• _Extracted text_
Cockroaches. Just the mention of them is enough to elicit a negative response. Bringing them up in almost any situation often leads to stories of revulsion from the first time someone saw them running across their kitchen floor, or flying directly at them (more often than not touched with a bit of exaggeration). When I tell people that I did research with them and would like to continue doing so I get the same responses from nearly everyone: Why?! They’re so disgusting! Then a story of how disgusted they were when they saw one in their kitchen, or bathroom. It’s a shame really that everyone associates the relatively few pest species, only about 30, with a group that encompasses at least 4,600 species.

• _Dataset extract_
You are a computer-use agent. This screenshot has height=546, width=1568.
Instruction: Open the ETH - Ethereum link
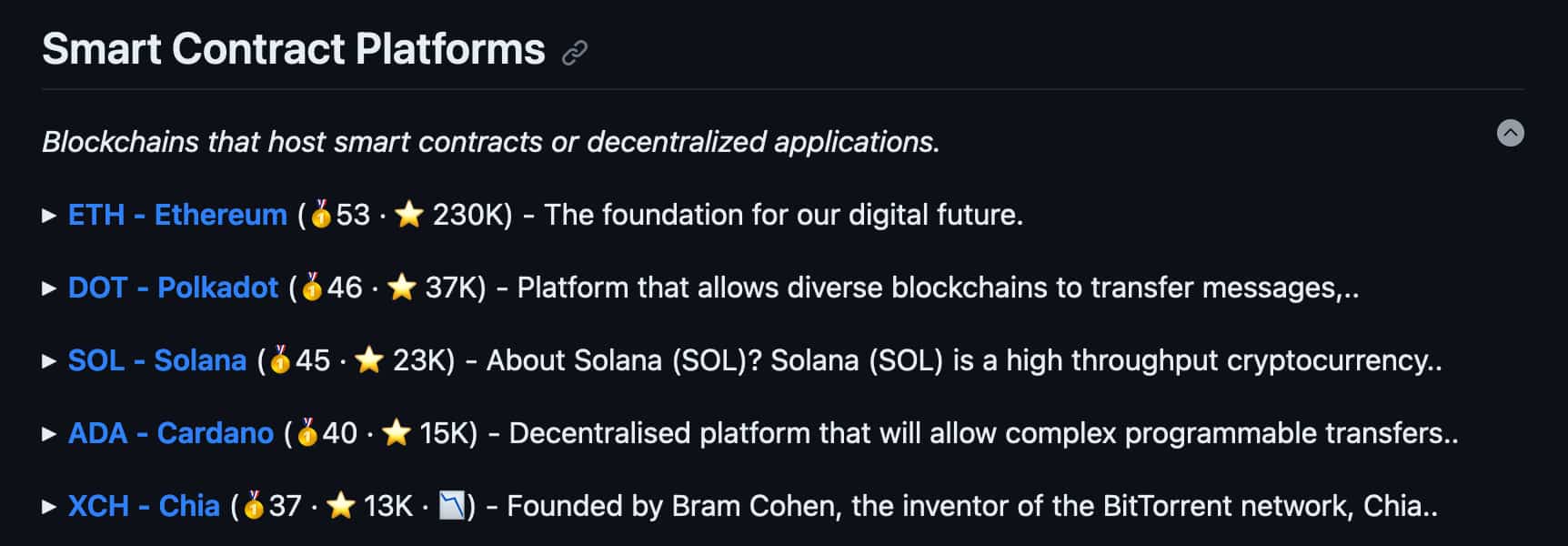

• _What needs to be done_
Translate this sentence from the cockroach text into Spanish: "It’s a shame really that everyone associates the relatively few pest species, only about 30, with a group that encompasses at least 4,600 species."

• _Output below_
Es una lástima, en realidad, que todo el mundo asocie las relativamente pocas especies plaga, solo unas 30, con un grupo que abarca al menos 4.600 especies.